SELECTED EXTRACT:
BEGIN

The Autism Advantage

Avatar for Cmmelissa
iVillage Member
Registered: 11-13-2008
The Autism Advantage
2
Fri, 11-30-2012 - 2:18pm

I wanted to pass along this great article from the New York Times magazines on businesses realizing that autistic adults are better at performing certain jobs and tasks,  and how they are utilizing them in their companies:

As capitalism has grown more adept at disaggregating tasks, workers can focus on what they do best, and managers are challenged to make room for brilliant, if difficult, outliers. This march toward greater specialization, combined with the pressing need for expertise in science, technology, engineering and mathematics, so-called STEM workers, suggests that the prospects for autistic workers will be on the rise in the coming decades. If the market can forgive people’s weaknesses, then they will rise to the level of their natural gifts.

Read the full article at: http://www.nytimes.com/2012/12/02/magazine/the-autism-advantage.html?pagewanted=1&_r=1&smid=tw-nytimes&adxnnlx=1354302329-GJcw1xopSSGsRfeaKhQfrA

I hope that the business model that they are bringing to the US is successful, it's made such a difference in their lives and has benefitted the companies as well.   Do you think that more companies, especially in the technical field, should consider hiring autistic adults to perform the types of tasks discussed in the article?

END

GIVEN INFORMATION:

BEGIN

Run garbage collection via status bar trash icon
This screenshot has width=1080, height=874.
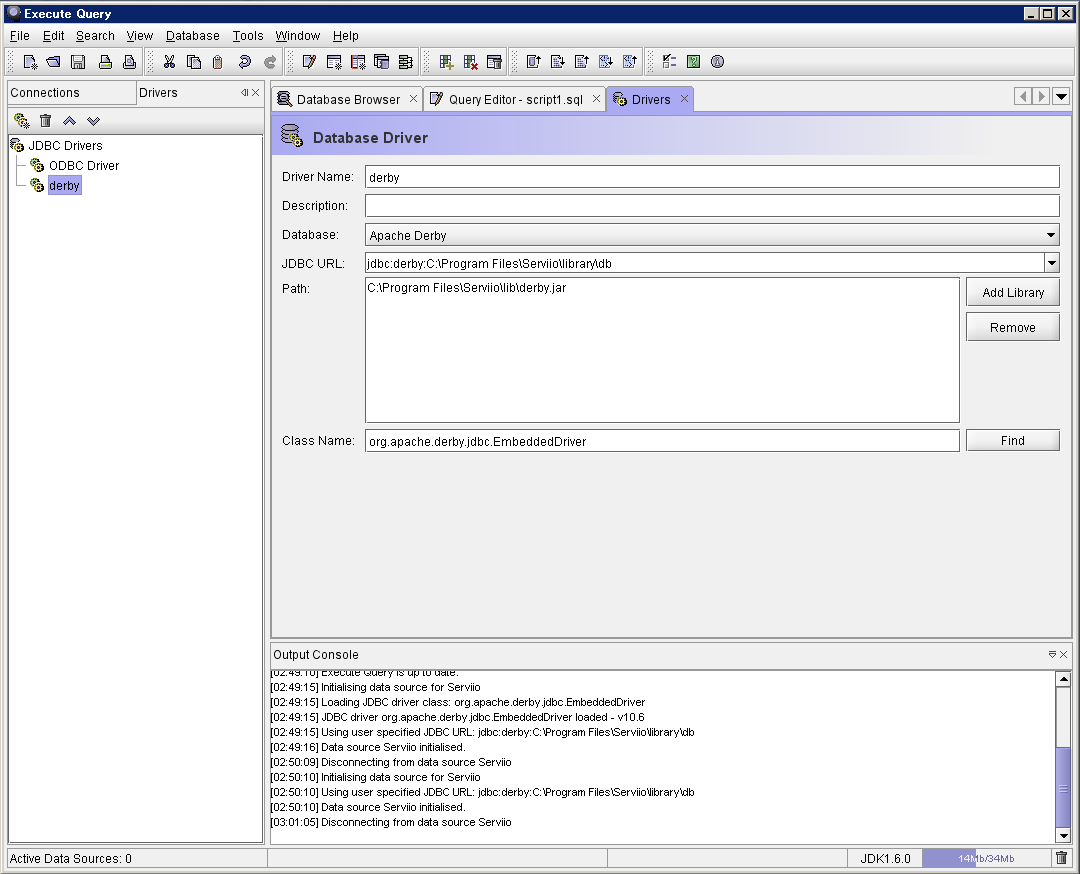1061,858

END

TASKS:
1. Please write out a passage from the forum post word for word, beginning at "Read the full" and stopping after "in the article?".
2. Which four fields of expertise does the forum post name for STEM workers?
The listing is separate material and has no connection to the forum post.

ANSWERS FOR THE TASKS:
1.
Read the full article at: http://www.nytimes.com/2012/12/02/magazine/the-autism-advantage.html?pagewanted=1&_r=1&smid=tw-nytimes&adxnnlx=1354302329-GJcw1xopSSGsRfeaKhQfrA

I hope that the business model that they are bringing to the US is successful, it's made such a difference in their lives and has benefitted the companies as well.   Do you think that more companies, especially in the technical field, should consider hiring autistic adults to perform the types of tasks discussed in the article?

2. Science, technology, engineering and mathematics.